Saying the scenes at the Capitol on Wednesday bordered on “sedition,” Biden urged the president to “go on national television now, to fulfill his oath and defend the Constitution, and demand an end to this siege” in an address shortly before Trump took to Twitter with a video of his own.
Heated protests erupted in Washington, DC earlier on Wednesday as Congress convened to certify the presidential election for Biden, but the ‘Save America’ rally escalated into an outright breach of the Capitol building as a swarm of Trump’s backers pushed through security barriers and forced their way in, prompting an evacuation of officials and staff.
The president-elect blasted the display as an “unprecedented assault” on democracy and the rule of law “unlike anything we’ve seen in modern times,” saying it verged on “sedition.”
In his own video, posted to Twitter, President Trump also urged his supporters to “go home in peace,” calling for an end to the violent demonstration, which saw one woman shot as a group of protesters attempted to enter the Senate chamber.
She was taken out of the building on a stretcher and is reportedly in critical condition.
“I know your pain, I know your hurt. We had an election stolen from us. It was a landslide election and everyone knows it, especially the other side,” Trump said. “But you have to go home now. We have to have peace. We have to have law and order.”
A 6pm curfew has been called across the nation’s capital, where 340 National Guard troops were earlier deployed in anticipation of unrest at a planned Trump rally. Virginia’s Democratic Governor Ralph Northam has also sent a Guard unit and some 200 state troopers to DC to assist local authorities.

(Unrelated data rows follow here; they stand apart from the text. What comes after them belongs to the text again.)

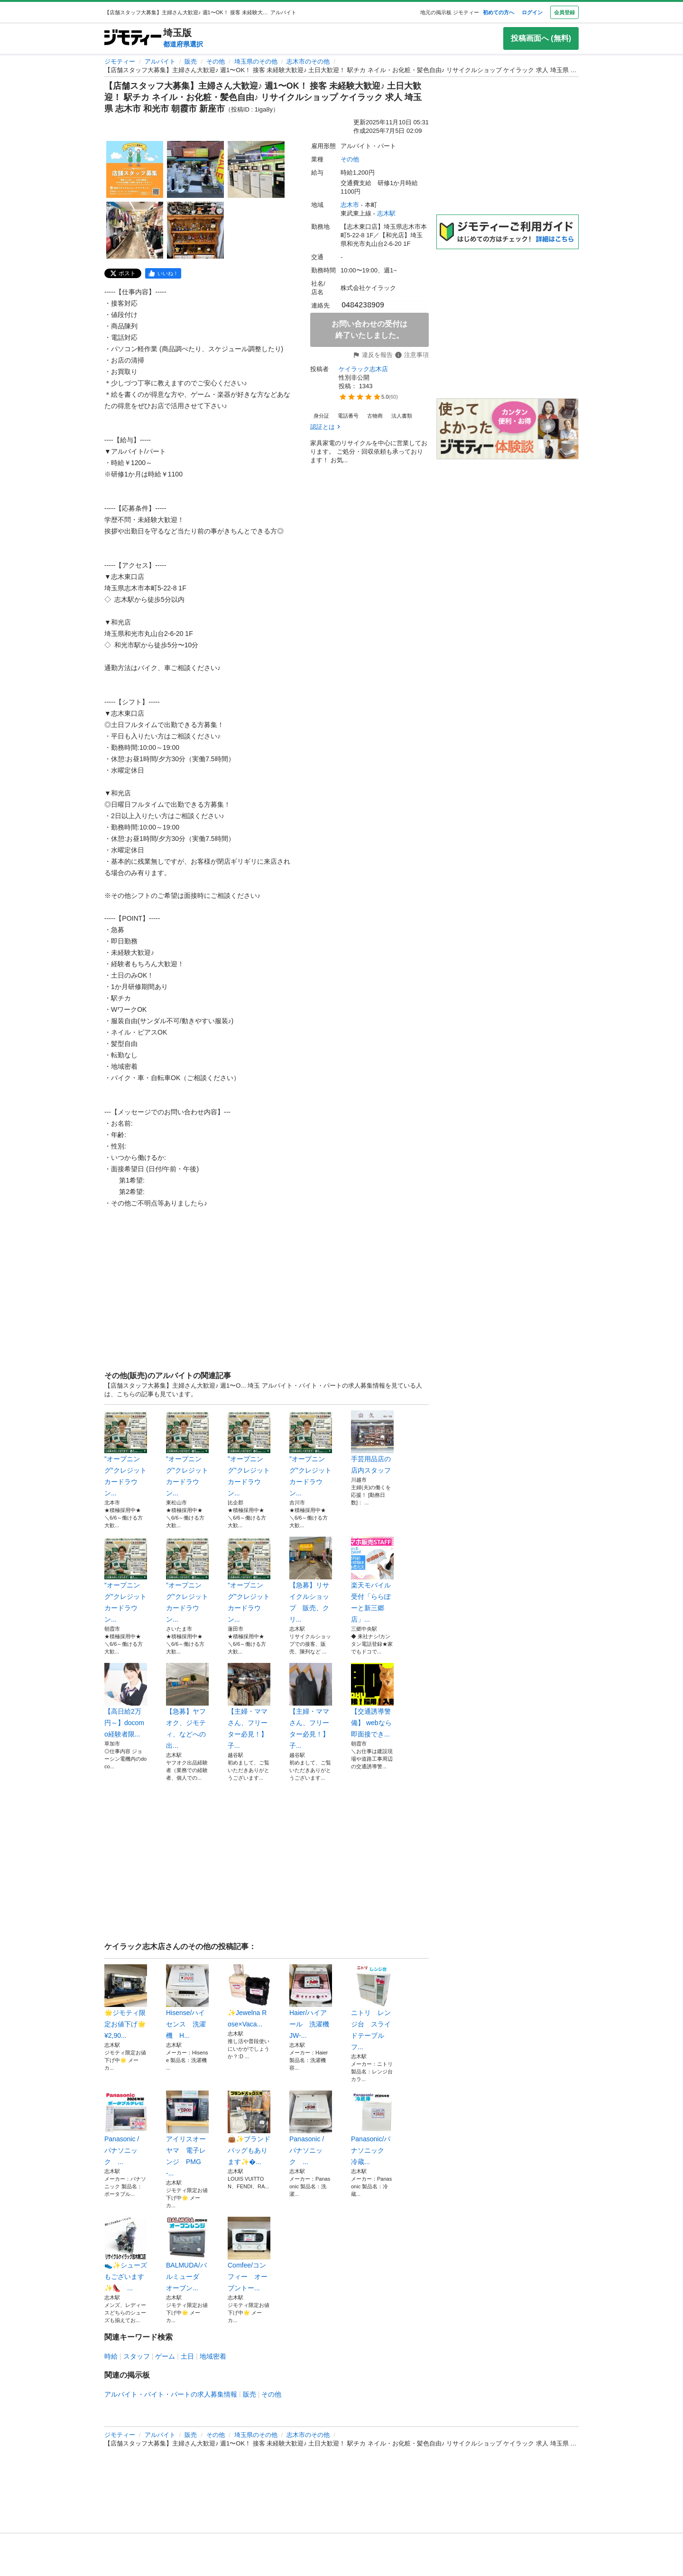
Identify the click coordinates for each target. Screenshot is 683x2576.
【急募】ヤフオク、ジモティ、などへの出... (187, 1706)
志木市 (350, 204)
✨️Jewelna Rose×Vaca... (249, 1996)
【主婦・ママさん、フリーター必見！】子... (249, 1706)
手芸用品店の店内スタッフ (372, 1442)
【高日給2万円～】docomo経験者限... (125, 1700)
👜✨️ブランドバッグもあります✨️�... (249, 2128)
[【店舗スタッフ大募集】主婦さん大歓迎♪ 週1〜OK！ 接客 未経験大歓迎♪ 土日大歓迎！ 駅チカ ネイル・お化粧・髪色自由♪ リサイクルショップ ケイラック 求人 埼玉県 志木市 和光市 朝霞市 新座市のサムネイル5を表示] (195, 230)
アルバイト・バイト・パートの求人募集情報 (170, 2394)
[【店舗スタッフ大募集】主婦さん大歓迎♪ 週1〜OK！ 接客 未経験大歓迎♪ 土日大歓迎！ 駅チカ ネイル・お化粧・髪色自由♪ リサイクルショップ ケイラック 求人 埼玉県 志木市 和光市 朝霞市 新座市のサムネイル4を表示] (134, 230)
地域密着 (213, 2356)
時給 (111, 2356)
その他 (215, 61)
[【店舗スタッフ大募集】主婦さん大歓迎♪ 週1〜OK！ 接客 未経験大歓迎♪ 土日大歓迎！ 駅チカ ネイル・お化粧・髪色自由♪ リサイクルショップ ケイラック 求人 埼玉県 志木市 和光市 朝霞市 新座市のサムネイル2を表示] (195, 169)
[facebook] (163, 273)
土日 (187, 2356)
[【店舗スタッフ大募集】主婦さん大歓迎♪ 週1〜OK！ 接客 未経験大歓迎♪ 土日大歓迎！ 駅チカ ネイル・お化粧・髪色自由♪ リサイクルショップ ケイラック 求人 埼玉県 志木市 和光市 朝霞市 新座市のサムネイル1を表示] (134, 169)
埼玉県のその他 (255, 61)
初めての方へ (498, 12)
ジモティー (119, 61)
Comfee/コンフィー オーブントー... (249, 2254)
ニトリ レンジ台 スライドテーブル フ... (372, 2007)
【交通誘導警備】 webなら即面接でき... (372, 1700)
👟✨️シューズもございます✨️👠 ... (125, 2254)
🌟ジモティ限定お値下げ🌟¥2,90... (125, 2001)
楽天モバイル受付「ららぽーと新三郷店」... (372, 1580)
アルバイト (160, 61)
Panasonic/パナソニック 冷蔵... (372, 2128)
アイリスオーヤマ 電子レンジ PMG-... (187, 2134)
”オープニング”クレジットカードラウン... (125, 1453)
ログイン (532, 12)
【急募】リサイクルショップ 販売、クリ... (310, 1580)
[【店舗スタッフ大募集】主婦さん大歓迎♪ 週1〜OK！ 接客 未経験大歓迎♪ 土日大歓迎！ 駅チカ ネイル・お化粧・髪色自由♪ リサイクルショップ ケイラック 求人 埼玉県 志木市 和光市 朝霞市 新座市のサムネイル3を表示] (256, 169)
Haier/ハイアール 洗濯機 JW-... (310, 2001)
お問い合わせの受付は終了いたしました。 (369, 329)
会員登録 (564, 12)
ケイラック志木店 (363, 369)
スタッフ (136, 2356)
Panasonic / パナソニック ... (125, 2128)
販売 (191, 61)
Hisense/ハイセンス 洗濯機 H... (187, 2001)
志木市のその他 (308, 61)
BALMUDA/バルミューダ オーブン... (187, 2254)
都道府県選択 (183, 44)
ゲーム (165, 2356)
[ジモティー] (132, 38)
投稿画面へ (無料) (541, 38)
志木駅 (386, 213)
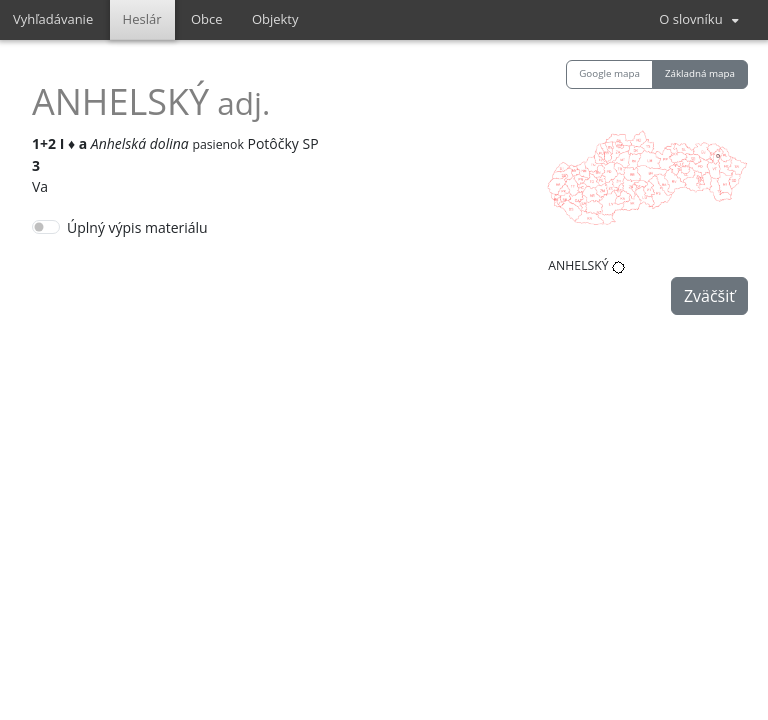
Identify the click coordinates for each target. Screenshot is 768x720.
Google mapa (609, 73)
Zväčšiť (709, 296)
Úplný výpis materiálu (137, 227)
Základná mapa (700, 73)
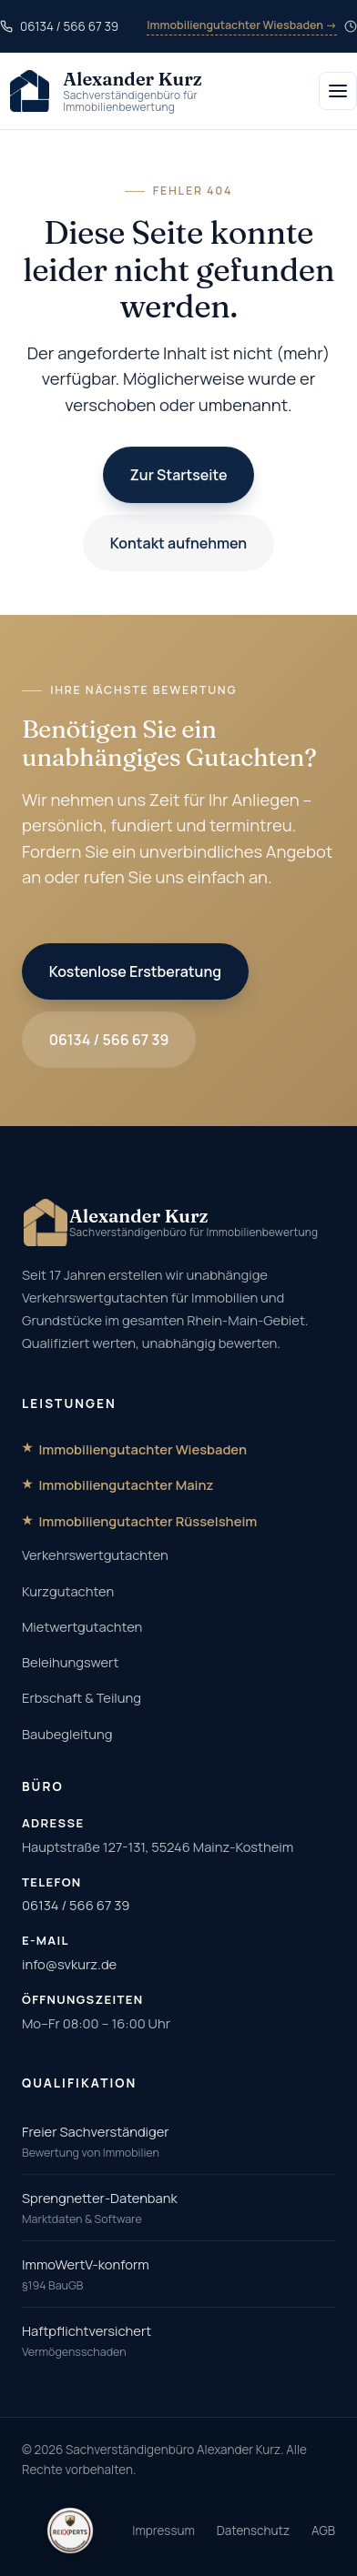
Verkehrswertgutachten (95, 1554)
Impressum (163, 2530)
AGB (323, 2530)
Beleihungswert (70, 1662)
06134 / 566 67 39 (109, 1040)
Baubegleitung (67, 1734)
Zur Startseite (179, 475)
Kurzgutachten (68, 1591)
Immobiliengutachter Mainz (125, 1484)
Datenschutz (253, 2530)
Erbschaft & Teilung (81, 1697)
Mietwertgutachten (82, 1626)
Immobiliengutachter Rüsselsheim (147, 1521)
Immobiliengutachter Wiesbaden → (242, 25)
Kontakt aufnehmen (178, 543)
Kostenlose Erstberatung (135, 971)
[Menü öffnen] (338, 91)
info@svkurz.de (69, 1964)
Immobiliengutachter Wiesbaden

Trump and his backers insist the 2020 presidential race was marred by widespread voter fraud, and have called on Republican lawmakers, as well as Vice President Mike Pence, to challenge the certification of Electoral College votes in a last-ditch effort to flip the election. Pence, however, released a statement on Wednesday saying he does not have the legal authority to toss out votes.
The breach at the Capitol sent the building into lockdown and saw Congress thrown into recess, interrupting the vote count, which had only certified two states, Alabama and Alaska. It is unclear when the process will resume.